The Market Today

Rising Oil Prices Hammer Sentiment

by Craig Dismuke, Dudley Carter


Inflation Continues to Hit Small Businesses: Small business sentiment declined 1.4 points in February to 95.7, the second-lowest monthly reading since early 2020. The details of the report were broadly weaker.  Respondents planning to increase employment fell 7 pts.  Those planning to make capital outlays dropped 2 pts.  Those planning to increase their inventories fell 4 pts to net +1%, still positive but the bulk of the inventory turnaround increasingly appears to have already occurred. Respondents expecting real sales to increase fell 3 pts. According to NFIB’S Chief Economist Bill Dunkelberg, “Inflation continues to be a problem on Main Street, leading more owners to raise selling prices again in February.” The number of respondents saying they are raising prices rose 7 points to net +68%, the highest level in 48 years.

Record-High Trade Deficit to Weigh on GDP: The January trade balance data showed the monthly deficit jumping from $82.0b to $89.7b, the largest monthly deficit on record.  Imports rose 1.2% while exports fell 1.7%.  Starting the quarter with a larger trade deficit than expected will drag 1Q GDP trackers perilously closer to showing a quarterly contraction.

All Eyes Remain on Russian Developments: The January wholesale inventories data is scheduled for release at 9:00 a.m.
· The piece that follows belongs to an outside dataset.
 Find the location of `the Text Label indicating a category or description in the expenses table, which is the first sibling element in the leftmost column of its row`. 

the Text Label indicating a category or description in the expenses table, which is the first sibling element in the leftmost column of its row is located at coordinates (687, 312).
CT.  Reports this morning are that President Biden may announce a ban on Russian oil imports after bipartisan lawmakers developed a framework for a plan yesterday.  In contrast, a Russian official threatened that the country could cut off its exports of energy to heavily dependent Europe.  European Union officials will reportedly consider jointly issuing debt to finance defense spending and energy.


Rising Oil Prices Spook Investors: Stocks were hammered yesterday as rising oil prices took a toll on investor sentiment.  WTI crude pulled back from its overnight peak of $130.50 to open yesterday morning near Friday’s closing price of $115 per barrel, but grinded higher throughout the day to close at $120.32 per barrel.  A bipartisan group of legislators reached an agreement on a legislative proposal to ban Russian energy imports.  Other countries did not appear ready to join the ban. Russian energy imports only account for a small fraction of U.S. energy usage, much less than some European and Asian allies.  Regardless, the impact of climbing prices weighed significantly on the outlook for U.S. consumers as well as the broader global economic environment. Bloomberg Economics estimated that oil at $120 per barrel would result in CPI hitting 9% in March or April.  The Dow fell 2.4% (797 points) while the S&P sank 3.0%.  The NASDAQ dropped 3.6%.  Fed funds futures contracts continued to price in the likelihood of a rate hike next week but the January 2023 contract dropped another 3 bps to 1.545%. After falling below 1.67% in overnight trading, the 10-year Treasury yield rebounded to 1.80% by 8:00 a.m. CT before closing the day back down at 1.77%.

Market volatility continued overnight with mixed implications across asset classes. Equities in the Asia-Pacific tumbled following Wall Street’s worst day since October 2020. While the Stoxx Europe 600 was flat just before 7 a.m. CT, it was anything but calm. The index fell as much as 1.0% before flipping into positive territory with a gain as strong as 1.7%, reflecting the volatility that has crippled risk sentiment since the war began. The upward reversal, which accompanied gains for the Euro and European yields, aligned with headlines that the EU was considering joint debt offerings to fund joint investment in energy and defense. U.S. index futures stabilized with the Dow and S&P 500 less than 0.1% higher while the Nasdaq drifted 0.2% lower. Focus remains on the unfathomable upward price shocks across commodities as a result of the war. Although still below Monday’s highest intraday levels, oil prices rose more than 2% to send WTI up near $122 per barrel and push Brent back above $126. Natural gas prices eased and wheat prices inched higher to a new record. Gold crossed back above $2,000 per ounce, a historic level only previously accomplished a handful of times in March 2020. Nickel is the latest market to be severely disrupted by the Ukraine-Russia conflict, with a hard-to-believe surge leading to trading halts. Treasury yields continued to reflect investors’ inflationary fears associated with the rapid ascent in commodity prices, one that has overpowered the downward pull typically associated with geopolitical conflicts and flight-to-quality episodes. The 10-year yield rose 7.7 bps to 1.85% at 7:20 a.m. CT as the 2-year yield added 3.6 bps to 1.59%, earlier rising above 1.62% to set a new high for the cycle.